The book described a litany of problems facing American men, all of them stemming from the power their wives supposedly exerted. “Women’s new rank in the family has encouraged her to make extraordinary and often frustrating economic demands on her husband.” Women were making new sexual demands as well, so that the poor man could no longer “concentrate on his own pleasure; he must concern himself primarily with satisfying his wife.” The upshot? “Men overwork themselves to supply their wives with material possessions” and then exhaust themselves trying to satisfy them sexually. Adding insult to injury, the “fad of togetherness” had led wives to ask husbands to do “things around the house that their fathers didn’t even know had to be done.”
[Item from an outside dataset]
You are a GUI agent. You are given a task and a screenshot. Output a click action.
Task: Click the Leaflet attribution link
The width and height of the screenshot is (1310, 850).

Even critics of suburban domesticity in the 1950s, liberal as well as conservative, directed their anger not toward the system that kept women trapped in the mystique of housewifery and consumerism, but toward the wives themselves. In 1956,
The Crack in the Picture Window
gathered widespread attention for its searing indictment of suburbia. The author,
John Keats, combined sociology and satirical fiction to chronicle the lives of two hapless suburban dwellers, Mr. and Mrs. John Drone. Keats quoted Dr. Harold Mendelsohn of American University’s Bureau of Social Research about the “terrifying monotony” of suburbia and the loneliness of wives whose husbands could at least escape during the day. But in the next breath he argued that suburbia was producing a “matriarchal society” that turned the average woman into a “nagging slob” and her husband into “a woman-bossed, inadequate, money-terrified neuter.”
Keats’s prescription for Mr. Drone was to throw off his domination by women and reject his wife’s attempts to domesticate him. But he advised Mrs. Drone to isolate herself even further in the lonely job of homemaking, becoming someone who “baked her own bread, painted her own pictures, and had as little to do with her neighbors as was humanly possible.”